Both seasonal inhalant allergies and the common cold can cause similar symptoms, such as a runny nose, nasal congestion, headaches, coughing, fatigue, itchy eyes, a sore throat and sneezing. Most of these symptoms are the result of inflammation in your upper respiratory system, which causes irritation and pain from pressure built up in your soft tissues. The main symptoms that can help you determine whether you're sick or you have allergy symptoms is a fever and body aches or chills. A fever will never form as a result of an allergic reaction, but may if you're sick. Body chills and aches almost always develop with a cold and never form with allergies, according to MayoClinic.com.
The main difference between the two conditions is the cause of the symptoms. Seasonal inhalant allergies are the result of a malfunction of the immune system. When you breathe in an airborne substance, such as pollen or mold spores, the immune system mistakes the substance for an intruder and attacks it with various chemicals, such as antibodies and histamine, according to MedlinePlus. These chemicals are the main cause of hay fever symptoms. If you're sick from the common cold, the symptoms are the result of a viral infection. The common cold is caused by more than 100 different viruses and has no cure aside from rest.

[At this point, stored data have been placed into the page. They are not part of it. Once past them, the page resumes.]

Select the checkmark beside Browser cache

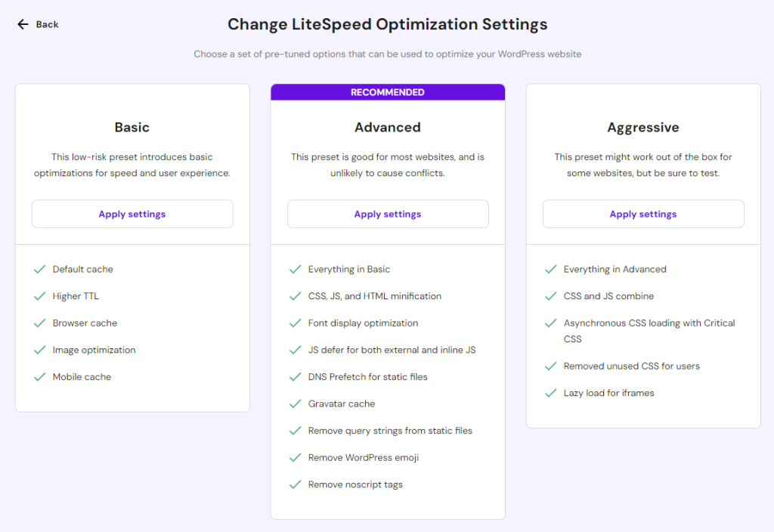[x=39, y=323]
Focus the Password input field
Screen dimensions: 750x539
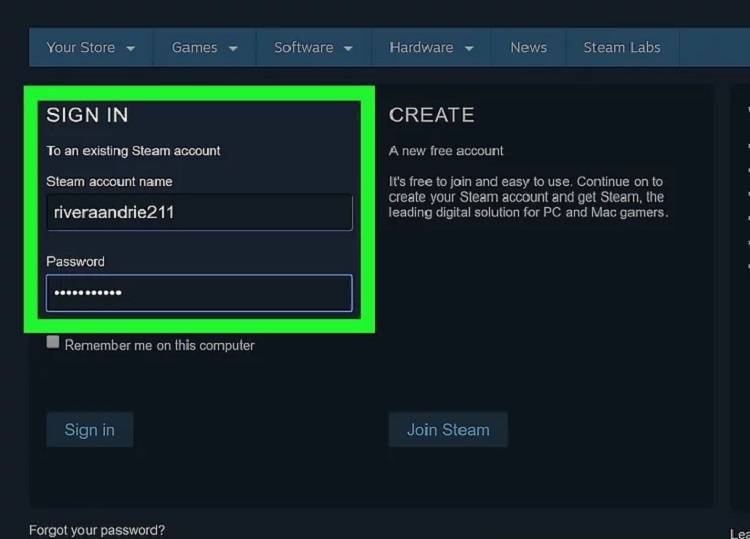[x=199, y=293]
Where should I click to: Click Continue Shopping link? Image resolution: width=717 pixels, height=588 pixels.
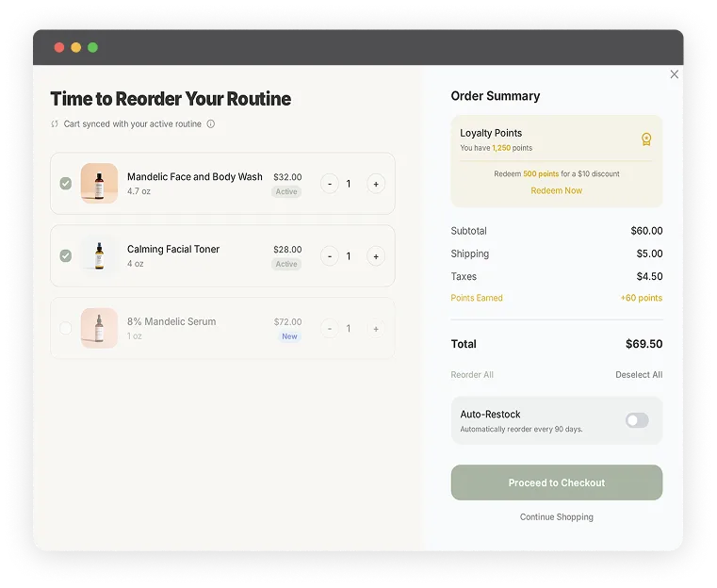[556, 517]
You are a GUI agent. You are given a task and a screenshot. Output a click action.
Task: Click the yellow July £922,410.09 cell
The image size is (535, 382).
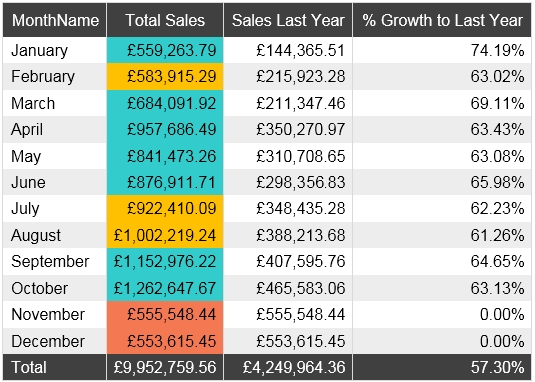coord(165,208)
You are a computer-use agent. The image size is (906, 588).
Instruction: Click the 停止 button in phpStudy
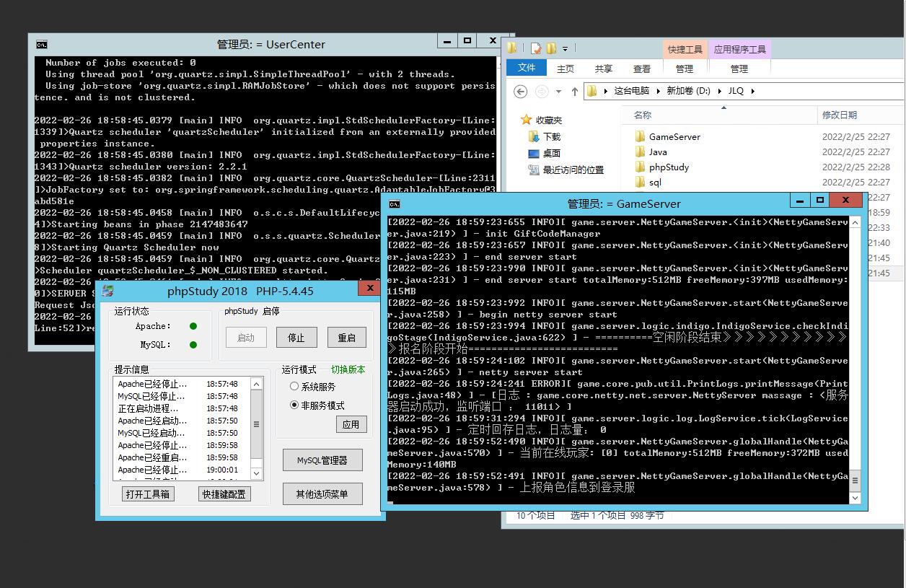296,338
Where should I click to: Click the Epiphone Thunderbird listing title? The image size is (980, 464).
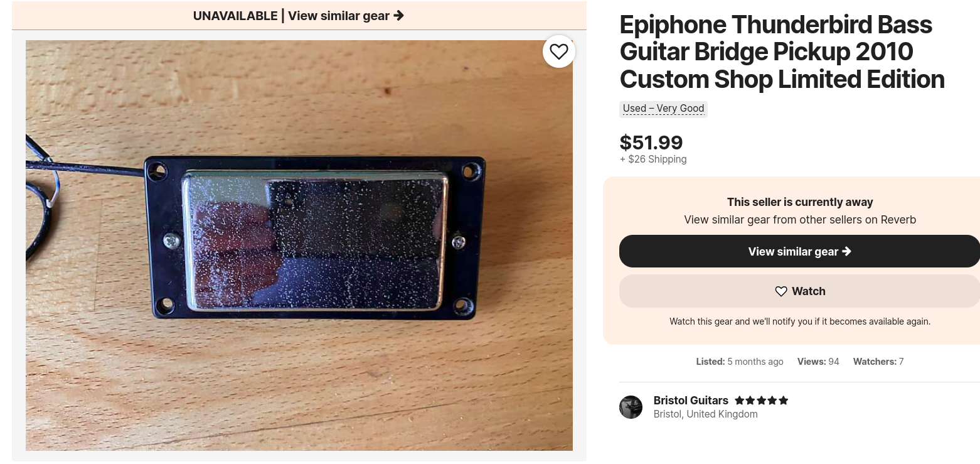tap(782, 51)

If you feel sick from seasonal inhalant allergies, talk with your doctor about over-the-counter medications that may help prevent and treat your symptoms. A common medication used to treat allergy symptoms is an antihistamine. Antihistamines block your body's ability to produce too much histamine, which will reduce swelling and stop irritation caused by an allergic reaction. Decongestants are commonly used to treat sinus congestion. These drugs work by restricting blood flow to the soft tissues in the sinuses, providing relief from sinus pressure, facial tenderness and the inability to breathe through your nose.
In some cases your doctor may recommend allergy shots, also called immunotherapy. This long-term treatment may help permanently reduce the severity of your symptoms to seasonal inhalant allergies, according to the University of Maryland Medical Center.